Pop Goes the Housing Bubble

Last summer, my wife, daughter and I scoured the Washington suburb of Bowie for a house to buy. After a month of house hunting, we decided to stay put in our rental house, located in a nicer neighborhood and much closer to downtown Washington (We live off of Connecticut Ave. just three miles from the city).

The decision not to buy came with great angst. Rising real estate prices made the potential equity gains look promising, and we were simply ready to be homeowners. But the math simply didn’t work. When factoring in taxes and insurance, our monthly mortgage would have approached $2,200, compared to our $1,100—starting this month, $1,200—rent. We couldn’t see how our quality of life would be better doubling our monthly housing payment, even factoring in potential equity gains or tax breaks. Also, I considered every house we looked at to be overpriced, which led me to take a closer look at the U.S. housing market. Almost immediately, I concluded that a housing bubble had formed, which bore similarities to the dot-com stock bubble. Since our decision to stay renters, the bubble has only increased—and dangerously.

Dot-com Similarities
My take before discussing excellent stories in the Economist (last month) and the New York Times (two weeks ago): I see housing prices as being similar to stock value, as in the value can be—and often is—arbitrary, not necessarily reflective of real value. During the dot-com boom, shares on many Internet companies traded well beyond their real market capitalization. Runaway speculation drove up shares and led to dangerous trading practices. `Round Washington, household equity is strikingly similar in characteristic.

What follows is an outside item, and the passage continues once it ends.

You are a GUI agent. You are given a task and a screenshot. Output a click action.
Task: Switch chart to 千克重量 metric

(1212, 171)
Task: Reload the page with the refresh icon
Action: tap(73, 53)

Over the last 18 months, my local bank has increased branch hours. Now, the bank’s branches are open 9 to 7 everyday and, get this, 9-4 on Saturdays. Some branches are open Sundays, too! Funny, but the change in banking hours is what tipped me off to the seriousness of the housing bubble, at least in this market. Just a few years ago, all the banks automated, encouraging customers to use ATMs rather than tellers, because, after all, people, meaning employees, cost money. Longer hours are a dramatic reversal of the trend. So, I wondered, why? The banks say it’s about customer service (I asked), because the longer hours are more convenient for hard-working Washingtonians. But, by increasing my bank visits I saw something else: Equity trading. Sure, the banks provide better customer service and convenience, but in doing so they bring in more people, volume that could lead to more mortgage lending or home refinancing.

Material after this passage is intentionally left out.